Sculpteur : Sculpter sa vie

La sculpture s’intègre de plus en plus au paysage: restos, parcs, salons de coiffure branchés… Elle n’a pas de limite! Qu’en est-il du métier?

Le portrait du sculpteur ne se taille pas dans de l’or massif. S’il permet de goûter au plaisir de donner la vie, ce métier demeure terriblement exigeant. De fait, il faut avoir des nerfs d’acier et une patience de fer pour réussir dans ce domaine. Plus d’une dizaine d’années d’expérience sont souvent essentielles afin de pouvoir espérer vivre de son art, et encore. Roger Gaudreau, Marie-Josée Roy et Jocelyne Duchesne, trois sculpteurs de la région, parlent de leur passion.

Roger Gaudreau, dont l’œuvre contemporaine Suspendre le temps est placée à l’entrée de la Maison de la culture de Trois-Rivières, confirme: "Une des qualités qu’il faut avoir pour être sculpteur, c’est la patience. Et il faut aimer transformer les matériaux. Tu sais, ça prend des années avant d’arriver à se faire un réseau dans le milieu." Il raconte que cela a pris près de 20 ans avant que les contrats se bousculent à sa porte, et qu’il arrive encore des moments où la sonnette ne teinte plus. Selon lui, ce ne sont pas nécessairement ceux qui ont le plus de talent qui réussissent à percer, mais bien ceux qui se montrent persévérants. Car les collectionneurs se font plutôt timides dans la région, et même au Québec. Les créateurs doivent donc taquiner le marché anglophone (New York, Toronto, l’Ouest canadien, etc.), qui nourrit un lien un peu plus solide avec l’art. Gaudreau admet qu’il a toujours exercé un autre travail à temps partiel en parallèle. Il est chargé de cours à l’Université du Québec à Trois-Rivières depuis 1984, et il ira prochainement enseigner à Halifax en Nouvelle-Écosse.
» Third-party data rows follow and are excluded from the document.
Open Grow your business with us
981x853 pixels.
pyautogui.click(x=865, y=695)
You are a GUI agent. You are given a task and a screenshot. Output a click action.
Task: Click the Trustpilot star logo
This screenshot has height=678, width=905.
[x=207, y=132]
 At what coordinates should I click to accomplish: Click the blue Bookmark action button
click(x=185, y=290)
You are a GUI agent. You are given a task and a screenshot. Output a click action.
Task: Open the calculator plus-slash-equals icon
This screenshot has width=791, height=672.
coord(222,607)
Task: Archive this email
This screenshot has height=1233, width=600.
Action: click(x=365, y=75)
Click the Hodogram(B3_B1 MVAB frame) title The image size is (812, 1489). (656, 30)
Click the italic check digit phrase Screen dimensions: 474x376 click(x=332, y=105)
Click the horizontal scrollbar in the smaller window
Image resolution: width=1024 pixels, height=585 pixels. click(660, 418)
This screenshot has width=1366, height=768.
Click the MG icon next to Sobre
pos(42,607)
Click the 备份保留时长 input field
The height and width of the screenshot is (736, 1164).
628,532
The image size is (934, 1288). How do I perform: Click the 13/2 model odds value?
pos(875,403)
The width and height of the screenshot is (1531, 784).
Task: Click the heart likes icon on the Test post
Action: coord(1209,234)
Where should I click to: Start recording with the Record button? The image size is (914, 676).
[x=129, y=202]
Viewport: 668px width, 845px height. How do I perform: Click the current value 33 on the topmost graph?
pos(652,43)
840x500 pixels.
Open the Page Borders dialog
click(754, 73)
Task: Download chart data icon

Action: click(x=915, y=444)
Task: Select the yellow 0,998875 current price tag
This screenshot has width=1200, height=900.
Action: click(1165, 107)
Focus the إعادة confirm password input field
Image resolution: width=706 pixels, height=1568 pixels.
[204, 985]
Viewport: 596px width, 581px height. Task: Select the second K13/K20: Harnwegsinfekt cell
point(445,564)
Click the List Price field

Marie-Josée Roy, qui travaille le métal et qui a vendu certaines de ses créations à des entreprises comme l’Embuscade ou l’Orange kaki, va dans le même sens: "Je vois ça à long terme. Tu vois, ça fait 10 ou 15 ans que je fais ça, et ça fait 6 mois que j’en vis. Je nourris mes deux enfants avec ce travail. Mais il faut être hyper-persévérant." Doit-on se prostituer et créer en fonction des besoins du marché pour réussir? La passionnée ne le croit pas, sa production actuelle séduisant une kyrielle d’acheteurs qui viennent autant de la région que de Montréal. Elle aborde la question de la forme physique. Transformer la matière demande beaucoup d’énergie, soutient-elle.

Jocelyne Duchesne, quant à elle, s’intéresse beaucoup au marché "corporatif". Elle fait entre autres le design de trophées. Elle a notamment créé celui du Prix Radisson. " À Trois-Rivières, le marché de l’œuvre unique est plus restreint. Mais, aujourd’hui, il y a les galeries, Internet…" souligne-t-elle. Finalement, le métier de sculpteur n’a de limite que celle de l’imagination.